The above reactions are in equilibrium and the dissociation is more complete, the more dilute the solutions are made. At complete dissociation each molecule gives rise to 2, 3 or 4 ions as the case may be and this accounts for the fact that in very dilute solutions the effect on the osmotic pressure, freezing point and boiling point is nearly 2, 3 or 4 times as great as anticipated on the basis of calculations that holds for non electrolytes. According to the modern views we consider the electric current to be a stream of electrons.

The electron is the ultimate unit of electricity its charge is negative its mass is approximately 1/1000 the mass of the hydrogen atom. A positive ion has 1, 2 or 3 positive charges because it lacks 1, 2 or 3 electrons. A negative ion has 1, 2 or 3 negative charges because it contains an excess of 1, 2 or 3 electrons (A limited number of ions with a still larger number positive or negative charges are also there) to understand the difference between atoms and ions more fully e.g. Na (sodium atoms) as compared to Na+ (sodium ion) it would be necessary to consider the structure of atoms. The atom consists of a positive nucleus surrounded by electrons in such number that the positive nucleus is just satisfied. The atoms of some elements have a strong tendency to lose electrons such elements yield positively charged ions. Other elements have a strong tendency to take on additional electrons such elements yield negatively charged ions.
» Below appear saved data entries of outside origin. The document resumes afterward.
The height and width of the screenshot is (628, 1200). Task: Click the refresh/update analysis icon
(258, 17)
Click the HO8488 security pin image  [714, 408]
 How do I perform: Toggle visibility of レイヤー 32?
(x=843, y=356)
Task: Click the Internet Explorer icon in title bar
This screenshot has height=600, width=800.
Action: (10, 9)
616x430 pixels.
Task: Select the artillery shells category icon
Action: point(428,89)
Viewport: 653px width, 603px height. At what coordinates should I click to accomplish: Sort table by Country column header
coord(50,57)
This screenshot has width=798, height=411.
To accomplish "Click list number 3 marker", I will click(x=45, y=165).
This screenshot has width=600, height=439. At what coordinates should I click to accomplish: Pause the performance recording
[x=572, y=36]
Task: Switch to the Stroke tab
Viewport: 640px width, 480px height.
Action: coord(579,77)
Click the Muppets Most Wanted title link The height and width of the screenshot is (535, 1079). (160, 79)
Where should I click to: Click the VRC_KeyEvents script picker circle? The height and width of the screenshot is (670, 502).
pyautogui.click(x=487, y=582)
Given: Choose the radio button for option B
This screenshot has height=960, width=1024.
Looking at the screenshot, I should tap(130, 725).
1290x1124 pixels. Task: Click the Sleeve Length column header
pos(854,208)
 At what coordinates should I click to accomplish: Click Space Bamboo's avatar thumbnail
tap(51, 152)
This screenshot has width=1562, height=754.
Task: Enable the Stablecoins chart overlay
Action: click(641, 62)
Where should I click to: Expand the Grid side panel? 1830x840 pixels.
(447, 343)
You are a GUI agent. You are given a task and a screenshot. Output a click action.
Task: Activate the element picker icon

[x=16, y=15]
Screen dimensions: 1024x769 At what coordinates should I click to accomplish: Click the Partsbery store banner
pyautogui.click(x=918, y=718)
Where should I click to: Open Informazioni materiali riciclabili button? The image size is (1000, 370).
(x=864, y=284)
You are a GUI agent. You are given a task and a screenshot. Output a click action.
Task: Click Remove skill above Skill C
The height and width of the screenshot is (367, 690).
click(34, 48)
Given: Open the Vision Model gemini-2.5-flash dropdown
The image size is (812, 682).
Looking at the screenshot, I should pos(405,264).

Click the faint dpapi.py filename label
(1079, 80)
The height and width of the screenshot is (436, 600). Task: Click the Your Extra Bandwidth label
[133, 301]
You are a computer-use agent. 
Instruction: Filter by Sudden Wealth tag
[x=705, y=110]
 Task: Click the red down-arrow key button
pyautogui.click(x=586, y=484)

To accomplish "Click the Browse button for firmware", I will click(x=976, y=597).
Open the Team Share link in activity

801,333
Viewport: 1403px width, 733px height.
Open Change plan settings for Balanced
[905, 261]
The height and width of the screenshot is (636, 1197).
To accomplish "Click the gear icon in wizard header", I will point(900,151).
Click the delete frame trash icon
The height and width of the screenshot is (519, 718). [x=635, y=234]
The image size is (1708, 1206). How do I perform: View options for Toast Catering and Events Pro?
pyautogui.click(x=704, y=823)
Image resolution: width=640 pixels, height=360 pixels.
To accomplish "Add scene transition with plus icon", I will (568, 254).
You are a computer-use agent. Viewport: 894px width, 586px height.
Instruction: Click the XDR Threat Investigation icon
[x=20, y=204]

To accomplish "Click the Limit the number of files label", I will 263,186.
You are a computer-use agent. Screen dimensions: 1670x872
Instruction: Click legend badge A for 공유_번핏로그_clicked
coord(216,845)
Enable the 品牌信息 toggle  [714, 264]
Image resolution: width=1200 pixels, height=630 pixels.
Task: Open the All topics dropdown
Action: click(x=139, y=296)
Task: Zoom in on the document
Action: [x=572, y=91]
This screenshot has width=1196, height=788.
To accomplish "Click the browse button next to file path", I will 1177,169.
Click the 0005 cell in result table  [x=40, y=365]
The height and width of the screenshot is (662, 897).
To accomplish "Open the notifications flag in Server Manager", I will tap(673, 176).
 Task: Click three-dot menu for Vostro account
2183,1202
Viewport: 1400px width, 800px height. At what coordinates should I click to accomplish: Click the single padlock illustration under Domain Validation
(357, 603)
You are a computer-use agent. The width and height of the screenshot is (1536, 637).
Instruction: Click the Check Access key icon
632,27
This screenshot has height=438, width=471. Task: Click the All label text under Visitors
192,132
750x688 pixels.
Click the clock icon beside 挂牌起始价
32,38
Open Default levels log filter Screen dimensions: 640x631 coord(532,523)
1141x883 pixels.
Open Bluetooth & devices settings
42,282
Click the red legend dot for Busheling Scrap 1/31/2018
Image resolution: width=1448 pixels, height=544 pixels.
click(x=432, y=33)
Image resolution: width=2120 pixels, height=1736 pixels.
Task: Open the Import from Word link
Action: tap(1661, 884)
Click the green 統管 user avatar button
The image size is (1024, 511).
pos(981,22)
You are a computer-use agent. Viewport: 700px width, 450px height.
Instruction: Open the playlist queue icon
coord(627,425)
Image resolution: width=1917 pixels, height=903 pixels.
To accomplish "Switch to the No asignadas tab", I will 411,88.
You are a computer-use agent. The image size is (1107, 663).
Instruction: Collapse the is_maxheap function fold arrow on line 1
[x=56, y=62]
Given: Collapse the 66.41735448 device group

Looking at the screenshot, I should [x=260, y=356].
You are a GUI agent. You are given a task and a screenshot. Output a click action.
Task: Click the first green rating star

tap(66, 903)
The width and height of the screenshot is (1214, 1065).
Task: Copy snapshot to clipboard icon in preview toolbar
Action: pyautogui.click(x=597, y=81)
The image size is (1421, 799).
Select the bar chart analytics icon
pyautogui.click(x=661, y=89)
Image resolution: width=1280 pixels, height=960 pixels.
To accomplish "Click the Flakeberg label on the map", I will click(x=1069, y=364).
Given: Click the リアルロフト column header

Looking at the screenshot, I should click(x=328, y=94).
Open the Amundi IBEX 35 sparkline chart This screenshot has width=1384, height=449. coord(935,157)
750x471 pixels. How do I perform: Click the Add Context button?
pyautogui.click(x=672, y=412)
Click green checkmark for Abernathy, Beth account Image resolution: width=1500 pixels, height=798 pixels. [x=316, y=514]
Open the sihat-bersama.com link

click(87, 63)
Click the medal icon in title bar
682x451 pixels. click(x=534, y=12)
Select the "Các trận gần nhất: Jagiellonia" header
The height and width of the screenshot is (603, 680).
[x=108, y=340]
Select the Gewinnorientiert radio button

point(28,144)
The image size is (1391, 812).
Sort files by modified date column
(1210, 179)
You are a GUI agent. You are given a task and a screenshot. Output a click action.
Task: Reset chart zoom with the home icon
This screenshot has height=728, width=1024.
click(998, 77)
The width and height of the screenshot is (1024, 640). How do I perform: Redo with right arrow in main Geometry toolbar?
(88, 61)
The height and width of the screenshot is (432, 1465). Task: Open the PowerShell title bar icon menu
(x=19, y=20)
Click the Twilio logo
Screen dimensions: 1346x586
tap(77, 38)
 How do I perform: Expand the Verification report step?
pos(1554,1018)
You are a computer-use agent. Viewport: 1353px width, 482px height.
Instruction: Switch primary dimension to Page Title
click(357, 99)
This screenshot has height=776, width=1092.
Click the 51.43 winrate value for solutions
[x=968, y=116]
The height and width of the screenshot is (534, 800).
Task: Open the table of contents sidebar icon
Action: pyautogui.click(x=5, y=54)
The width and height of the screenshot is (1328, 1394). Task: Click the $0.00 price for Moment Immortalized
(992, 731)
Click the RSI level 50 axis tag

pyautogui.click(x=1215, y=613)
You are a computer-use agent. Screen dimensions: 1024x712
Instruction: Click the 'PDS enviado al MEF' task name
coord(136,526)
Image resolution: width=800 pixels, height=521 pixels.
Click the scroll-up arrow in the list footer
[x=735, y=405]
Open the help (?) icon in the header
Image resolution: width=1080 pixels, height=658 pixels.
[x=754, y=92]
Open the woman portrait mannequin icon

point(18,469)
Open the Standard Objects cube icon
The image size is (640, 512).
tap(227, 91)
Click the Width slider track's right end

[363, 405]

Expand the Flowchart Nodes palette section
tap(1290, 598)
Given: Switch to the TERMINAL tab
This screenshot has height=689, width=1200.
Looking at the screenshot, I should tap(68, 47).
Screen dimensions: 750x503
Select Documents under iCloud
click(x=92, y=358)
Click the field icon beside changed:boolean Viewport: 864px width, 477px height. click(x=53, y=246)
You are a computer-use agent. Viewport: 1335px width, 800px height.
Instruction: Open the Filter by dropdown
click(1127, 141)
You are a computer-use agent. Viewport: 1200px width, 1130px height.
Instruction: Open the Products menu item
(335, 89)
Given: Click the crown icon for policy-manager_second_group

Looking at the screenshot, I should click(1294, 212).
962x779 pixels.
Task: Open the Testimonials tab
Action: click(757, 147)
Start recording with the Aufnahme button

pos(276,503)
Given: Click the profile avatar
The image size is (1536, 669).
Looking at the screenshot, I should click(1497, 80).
When an electric current is passed through a solution it is conducted by the migration of ions. The positive ions migrate to the negative electrode and then take on the requisite number of electrons to neutralize the charge. The discharged ion is then an atom (if the ion contained only one element) and is deposited on the electrode (electro-plating) or it may escape as a gas (two atoms combining to form molecule) or it may react with water of the solution, depending upon the chemical nature of the element involved. Similarly negative ions migrate to the positive electrode and there give up the excess electrons.

14.5 The Theory of Electrolytic Dissociation

The theory of electrolyte dissociation explains

· The abnormal behaviors of electrolytes with respect to osmotic pressure, freezing point and boiling point.

· The electrical conductivity of solutions, and

· The facts of electrolysis.

Since ions play such an important role part in chemical behavior let us examine the extent of dissociation and the equilibrium conditions more closely. The degree of dissociation can be measured in various ways. The extent, to which electrolytes deviate from the accepted rules for osmotic pressure, freezing point, and boiling point, can be a basis for computing the degree of dissociation. Since electrical conductivity is dependent upon ions which can also be used to measure the dissociation.

The equilibrium conditions follow the law of mass action only in a qualitative sense in the case of electrolytes that dissociate very readily, but in strict mathematical sense in the case of electrolytes they dissociate only to a slight extent. Weak acids and bases fall under the latter class, and since we are dealing with such substances in milk it is necessary to consider the law of mass action if we are to develop a full understanding of milk acidity and buffering reaction.

14.6 Ionic Mobility

In the absence of external electrical field, the ions of a solution are in random motion since all directions are equivalent. When an external electrical field is applied although the randomness of motion will basically remain, one of the directions becomes preferred, and more so the higher the potential gradient i.e. the greater drop of potential per cm. The velocity of an ion is the value of this preferential migration towards one of the electrode expressed in cm/s. The potential gradient for the purpose of comparing the ion velocity is 1 volt/cm and these mobilities are known as absolute mobilities. Since the mobilities are taken as proportional to the potential gradient, the absolute mobility is expressed in cm2/ volt. The mobilities are very low having values of only 0.0005 – 0.003 cm2/ volt. Ionic conductance is the contribution of a given type of ion to the total equivalent conductance in the limit of infinite dilution.